Chapter 13.1
Commissioning Fundamentals, Levels & Program Governance
Commissioning is where the building's design intent is converted into evidence. For an AI factory that evidence must span two parallel, interlocked tracks (facility and cluster) whose acceptance gates either you sequence deliberately or the schedule sequences for you, badly and at the worst possible time.
What you'll decide here
- How far up the L1–L5 ladder you actually intend to test — and specifically whether you commit to a true Level 5 Integrated Systems Test (IST) with a black-building / pull-the-plug demonstration, or stop at functional performance and accept the residual integration risk.
- Which resilience model the IST must prove — concurrent maintainability (Tier III: take any one path down for service with no IT load loss) versus fault tolerance (Tier IV: survive an unplanned single fault, including a fire or flood in one path) — because that choice writes the failure-mode test matrix.

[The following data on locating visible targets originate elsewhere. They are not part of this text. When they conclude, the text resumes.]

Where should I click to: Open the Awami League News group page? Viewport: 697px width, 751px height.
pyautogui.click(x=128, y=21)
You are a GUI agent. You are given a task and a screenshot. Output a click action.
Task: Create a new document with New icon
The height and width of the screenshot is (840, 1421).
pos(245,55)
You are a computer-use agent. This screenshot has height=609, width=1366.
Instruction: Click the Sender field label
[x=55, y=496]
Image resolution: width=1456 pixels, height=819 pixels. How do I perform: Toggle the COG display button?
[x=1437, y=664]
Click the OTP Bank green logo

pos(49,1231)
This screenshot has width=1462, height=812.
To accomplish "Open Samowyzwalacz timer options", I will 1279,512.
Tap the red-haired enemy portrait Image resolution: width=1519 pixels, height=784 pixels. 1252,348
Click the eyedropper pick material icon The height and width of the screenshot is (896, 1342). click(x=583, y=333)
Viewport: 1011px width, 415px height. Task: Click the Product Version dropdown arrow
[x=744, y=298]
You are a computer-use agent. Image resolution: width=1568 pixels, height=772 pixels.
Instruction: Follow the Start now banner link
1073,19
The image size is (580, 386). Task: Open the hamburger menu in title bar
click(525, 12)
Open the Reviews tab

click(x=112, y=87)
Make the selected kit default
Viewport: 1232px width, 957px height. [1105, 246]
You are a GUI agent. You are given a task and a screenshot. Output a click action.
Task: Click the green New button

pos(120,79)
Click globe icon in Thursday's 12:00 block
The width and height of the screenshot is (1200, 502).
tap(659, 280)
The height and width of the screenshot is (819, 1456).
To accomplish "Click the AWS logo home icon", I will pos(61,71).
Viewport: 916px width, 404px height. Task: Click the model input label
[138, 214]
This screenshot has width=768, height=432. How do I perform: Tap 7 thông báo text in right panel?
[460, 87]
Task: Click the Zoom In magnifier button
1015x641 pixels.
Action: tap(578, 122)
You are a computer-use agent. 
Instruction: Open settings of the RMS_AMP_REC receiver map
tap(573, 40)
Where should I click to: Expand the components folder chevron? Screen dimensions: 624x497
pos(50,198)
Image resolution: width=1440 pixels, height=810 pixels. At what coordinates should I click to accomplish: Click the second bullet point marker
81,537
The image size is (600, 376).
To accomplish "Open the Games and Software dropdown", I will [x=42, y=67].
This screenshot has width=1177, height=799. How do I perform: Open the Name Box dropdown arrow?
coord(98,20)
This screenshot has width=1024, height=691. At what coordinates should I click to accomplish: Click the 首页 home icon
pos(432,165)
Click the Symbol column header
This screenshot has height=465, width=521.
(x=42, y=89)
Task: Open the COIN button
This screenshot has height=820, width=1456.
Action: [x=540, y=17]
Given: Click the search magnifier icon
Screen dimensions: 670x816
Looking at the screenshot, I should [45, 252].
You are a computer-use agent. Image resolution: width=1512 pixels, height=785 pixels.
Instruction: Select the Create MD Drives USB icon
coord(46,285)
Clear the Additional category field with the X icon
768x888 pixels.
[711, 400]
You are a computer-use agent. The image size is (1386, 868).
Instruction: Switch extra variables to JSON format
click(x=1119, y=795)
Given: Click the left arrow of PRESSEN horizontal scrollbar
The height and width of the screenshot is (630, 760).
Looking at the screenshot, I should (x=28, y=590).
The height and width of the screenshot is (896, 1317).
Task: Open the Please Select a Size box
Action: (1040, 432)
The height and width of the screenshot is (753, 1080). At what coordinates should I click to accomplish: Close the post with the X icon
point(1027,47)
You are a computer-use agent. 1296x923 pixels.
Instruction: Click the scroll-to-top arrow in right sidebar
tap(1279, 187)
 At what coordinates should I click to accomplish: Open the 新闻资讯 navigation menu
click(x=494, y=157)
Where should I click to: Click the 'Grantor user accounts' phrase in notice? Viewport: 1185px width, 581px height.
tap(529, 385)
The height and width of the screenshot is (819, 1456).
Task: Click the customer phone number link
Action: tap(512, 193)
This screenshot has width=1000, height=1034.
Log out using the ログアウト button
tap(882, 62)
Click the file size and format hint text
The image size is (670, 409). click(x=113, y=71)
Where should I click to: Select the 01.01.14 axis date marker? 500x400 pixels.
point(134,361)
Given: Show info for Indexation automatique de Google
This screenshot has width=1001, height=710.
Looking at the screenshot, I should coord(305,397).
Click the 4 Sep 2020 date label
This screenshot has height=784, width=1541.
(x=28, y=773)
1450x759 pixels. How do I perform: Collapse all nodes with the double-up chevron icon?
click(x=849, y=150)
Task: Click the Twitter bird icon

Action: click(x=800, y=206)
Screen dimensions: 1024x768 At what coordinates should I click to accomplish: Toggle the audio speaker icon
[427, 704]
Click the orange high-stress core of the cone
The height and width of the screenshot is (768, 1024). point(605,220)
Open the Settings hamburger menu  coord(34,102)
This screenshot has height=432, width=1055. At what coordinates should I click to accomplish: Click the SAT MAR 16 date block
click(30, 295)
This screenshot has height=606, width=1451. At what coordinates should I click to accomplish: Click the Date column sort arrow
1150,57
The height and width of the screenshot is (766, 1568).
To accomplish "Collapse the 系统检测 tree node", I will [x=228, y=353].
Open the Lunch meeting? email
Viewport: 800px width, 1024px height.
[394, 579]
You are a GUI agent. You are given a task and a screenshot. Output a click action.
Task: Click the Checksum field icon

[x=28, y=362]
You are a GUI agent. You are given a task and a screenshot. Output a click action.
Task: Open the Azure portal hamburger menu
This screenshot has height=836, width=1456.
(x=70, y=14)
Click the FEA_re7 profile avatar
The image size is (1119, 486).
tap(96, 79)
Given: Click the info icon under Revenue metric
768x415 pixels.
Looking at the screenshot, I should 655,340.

- How the two parallel tracks — facility Cx and IT/cluster validation — interlock, and where the explicit overlapping gates sit (mechanical-Cx ↔ GPU burn-in; electrical acceptance ↔ load-bank IST ↔ first real workload).
- Who owns the program: an independent Commissioning Authority (CxA) engaged at design, not a general-contractor afterthought — and which governing documents (OPR, BOD, SOO) the whole acceptance chain traces back to.
- Which standards spine you commission against — ASHRAE Guideline 0 / 1.1 / 1.6 for process and documentation, Uptime Tier or BICSI 002 for the resilience target — and how you reconcile the facility-centric standards with a cluster the standards do not yet describe.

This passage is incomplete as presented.